Say I have a dataframe with two columns like this:
Label 1 | Label 2 |
---|---|
A | B |
A | C |
B | C |
C | A |
The values of A, B, and C in the first column are the same values of A, B, and C in the 2nd column. I want the encoding to look like this:
Label 1 | Label 2 | is_A | is_B | is_C |
---|---|---|---|---|
A | B | 1 | 1 | 0 |
A | C | 1 | 0 | 1 |
B | C | 0 | 1 | 1 |
C | A | 1 | 0 | 1 |
Basically, I just want it to check if a value shows up in either column. If so, then code a 1, if not then code a 0.

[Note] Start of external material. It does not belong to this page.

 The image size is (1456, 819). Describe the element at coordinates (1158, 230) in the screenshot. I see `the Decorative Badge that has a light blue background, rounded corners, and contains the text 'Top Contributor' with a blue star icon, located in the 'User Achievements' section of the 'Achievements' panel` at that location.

Now, I know I could write this using an if_else
, like this:
df <- df %>% mutate(is_A = if_else(label1 == 'A' | label2 == 'A'),
is_B = if_else(label1 == 'B' | label2 == 'B'),
is_C = if_else(label1 == 'C' | label2 == 'C'))
but I have many different categories and don't want to write out 50+ if_else statements. I've also tried this:
encoded_labels <- model.matrix(~ label1 + label2 - 1, data = df)
but this creates separate encodings for label1A vs. label2A, etc. Is there a simpler way to do this?
in base R you could Try:
cbind(df, unclass(table(row(df), unlist(df))))
Label_1 Label_2 A B C
1 A B 1 1 0
2 A C 1 0 1
3 B C 0 1 1
4 C A 1 0 1
Another way:
cbind(df, +sapply(unique(unlist(df)), grepl, do.call(paste, df)))
Label_1 Label_2 A B C
1 A B 1 1 0
2 A C 1 0 1
3 B C 0 1 1
4 C A 1 0 1
Note that for the table
you should do:
+unclass(table(row(df), unlist(df))>0)
This will take into consideration rows that have multiple values
If you want to use model.matrix
:
+Reduce("|", split(data.frame(model.matrix(~values+0, stack(df))), col(df)))
valuesA valuesB valuesC
1 1 1 0
2 1 0 1
3 0 1 1
4 1 0 1